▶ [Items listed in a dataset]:
+ + +

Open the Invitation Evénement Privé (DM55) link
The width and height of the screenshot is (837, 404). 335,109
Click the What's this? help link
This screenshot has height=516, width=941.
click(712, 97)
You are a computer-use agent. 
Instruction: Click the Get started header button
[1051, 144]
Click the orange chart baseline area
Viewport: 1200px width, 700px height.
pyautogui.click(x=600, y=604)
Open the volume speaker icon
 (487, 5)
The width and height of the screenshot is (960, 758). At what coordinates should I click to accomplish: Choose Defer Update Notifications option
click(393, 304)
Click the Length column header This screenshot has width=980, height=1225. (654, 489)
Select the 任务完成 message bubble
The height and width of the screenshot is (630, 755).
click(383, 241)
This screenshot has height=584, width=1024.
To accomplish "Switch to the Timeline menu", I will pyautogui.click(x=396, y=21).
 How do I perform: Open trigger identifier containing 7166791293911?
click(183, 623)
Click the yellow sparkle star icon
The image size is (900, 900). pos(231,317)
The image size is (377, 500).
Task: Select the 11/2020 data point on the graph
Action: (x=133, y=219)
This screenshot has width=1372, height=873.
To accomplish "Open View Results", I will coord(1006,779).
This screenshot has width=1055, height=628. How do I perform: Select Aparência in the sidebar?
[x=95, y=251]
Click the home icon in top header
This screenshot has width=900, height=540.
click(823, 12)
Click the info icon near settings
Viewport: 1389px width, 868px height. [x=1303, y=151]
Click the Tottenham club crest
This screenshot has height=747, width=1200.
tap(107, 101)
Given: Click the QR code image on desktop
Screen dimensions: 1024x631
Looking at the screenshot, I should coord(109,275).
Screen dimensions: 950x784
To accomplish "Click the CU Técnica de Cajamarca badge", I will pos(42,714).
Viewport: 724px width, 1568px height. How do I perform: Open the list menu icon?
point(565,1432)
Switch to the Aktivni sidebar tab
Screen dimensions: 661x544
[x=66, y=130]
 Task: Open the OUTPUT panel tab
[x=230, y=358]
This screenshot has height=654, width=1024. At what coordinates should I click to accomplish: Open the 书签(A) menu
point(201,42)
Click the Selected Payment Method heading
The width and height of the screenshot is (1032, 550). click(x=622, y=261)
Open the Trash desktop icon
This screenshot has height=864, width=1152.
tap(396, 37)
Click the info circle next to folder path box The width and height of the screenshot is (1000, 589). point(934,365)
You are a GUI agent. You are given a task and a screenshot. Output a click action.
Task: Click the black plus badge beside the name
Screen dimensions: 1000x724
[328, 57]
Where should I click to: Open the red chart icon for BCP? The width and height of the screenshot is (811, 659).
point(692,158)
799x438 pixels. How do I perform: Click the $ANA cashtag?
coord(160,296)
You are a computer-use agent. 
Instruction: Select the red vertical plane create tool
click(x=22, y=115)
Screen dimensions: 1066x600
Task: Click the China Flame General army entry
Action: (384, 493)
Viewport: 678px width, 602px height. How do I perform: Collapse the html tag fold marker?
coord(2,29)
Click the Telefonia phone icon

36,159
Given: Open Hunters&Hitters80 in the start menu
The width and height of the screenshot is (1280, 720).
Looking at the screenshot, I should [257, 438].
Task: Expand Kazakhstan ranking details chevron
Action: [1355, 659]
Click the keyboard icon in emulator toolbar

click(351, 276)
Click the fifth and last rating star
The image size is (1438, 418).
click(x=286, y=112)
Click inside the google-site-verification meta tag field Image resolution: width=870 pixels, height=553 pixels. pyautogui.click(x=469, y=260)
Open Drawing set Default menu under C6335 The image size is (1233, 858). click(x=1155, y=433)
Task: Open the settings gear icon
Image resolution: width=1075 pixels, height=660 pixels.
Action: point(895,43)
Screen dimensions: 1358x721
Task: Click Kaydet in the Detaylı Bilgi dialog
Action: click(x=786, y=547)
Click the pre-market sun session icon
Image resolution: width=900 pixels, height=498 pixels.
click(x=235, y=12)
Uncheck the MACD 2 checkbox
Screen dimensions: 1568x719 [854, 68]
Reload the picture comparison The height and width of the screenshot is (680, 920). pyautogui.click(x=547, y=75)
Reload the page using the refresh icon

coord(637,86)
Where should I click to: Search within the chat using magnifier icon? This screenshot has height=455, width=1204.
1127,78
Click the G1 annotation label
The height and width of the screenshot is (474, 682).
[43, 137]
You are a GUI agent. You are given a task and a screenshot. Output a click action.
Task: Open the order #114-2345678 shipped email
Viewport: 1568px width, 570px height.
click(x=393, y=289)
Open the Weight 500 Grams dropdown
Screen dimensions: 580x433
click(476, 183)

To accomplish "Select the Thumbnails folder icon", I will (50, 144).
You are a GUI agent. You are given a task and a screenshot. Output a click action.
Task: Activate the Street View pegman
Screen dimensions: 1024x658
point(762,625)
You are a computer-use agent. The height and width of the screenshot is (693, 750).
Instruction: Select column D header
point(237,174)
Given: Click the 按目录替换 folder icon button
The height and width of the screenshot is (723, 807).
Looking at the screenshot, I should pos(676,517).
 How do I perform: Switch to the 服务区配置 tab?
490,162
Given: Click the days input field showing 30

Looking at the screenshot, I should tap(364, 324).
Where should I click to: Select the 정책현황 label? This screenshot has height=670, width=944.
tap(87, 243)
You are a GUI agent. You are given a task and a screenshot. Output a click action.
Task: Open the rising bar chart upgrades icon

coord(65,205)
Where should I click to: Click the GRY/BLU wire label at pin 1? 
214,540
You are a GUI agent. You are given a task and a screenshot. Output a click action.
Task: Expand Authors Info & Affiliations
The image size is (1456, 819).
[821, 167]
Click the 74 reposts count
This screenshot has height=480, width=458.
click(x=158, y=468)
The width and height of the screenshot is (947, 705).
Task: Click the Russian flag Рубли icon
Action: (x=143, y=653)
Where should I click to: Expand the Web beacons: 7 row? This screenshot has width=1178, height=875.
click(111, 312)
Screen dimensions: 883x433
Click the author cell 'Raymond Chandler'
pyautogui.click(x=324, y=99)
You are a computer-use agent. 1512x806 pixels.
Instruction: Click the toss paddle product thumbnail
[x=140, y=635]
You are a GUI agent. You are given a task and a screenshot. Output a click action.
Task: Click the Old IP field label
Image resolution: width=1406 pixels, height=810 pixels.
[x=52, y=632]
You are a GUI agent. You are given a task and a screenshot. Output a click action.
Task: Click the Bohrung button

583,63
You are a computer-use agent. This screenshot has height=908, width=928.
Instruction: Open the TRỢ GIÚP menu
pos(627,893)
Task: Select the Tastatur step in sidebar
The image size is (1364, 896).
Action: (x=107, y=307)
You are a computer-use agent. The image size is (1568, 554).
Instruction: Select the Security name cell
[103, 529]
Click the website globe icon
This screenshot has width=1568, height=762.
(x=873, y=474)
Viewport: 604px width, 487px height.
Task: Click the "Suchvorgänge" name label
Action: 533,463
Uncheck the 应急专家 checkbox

+ + +

▶ [Activity]:
Which lines of the records above contain the word "will"? Report each one.

▶ [Written answer]:
To accomplish "Switch to the Timeline menu", I will pyautogui.click(x=396, y=21).
To accomplish "Open View Results", I will coord(1006,779).
To accomplish "Click the CU Técnica de Cajamarca badge", I will pos(42,714).
To accomplish "Select the Thumbnails folder icon", I will (50, 144).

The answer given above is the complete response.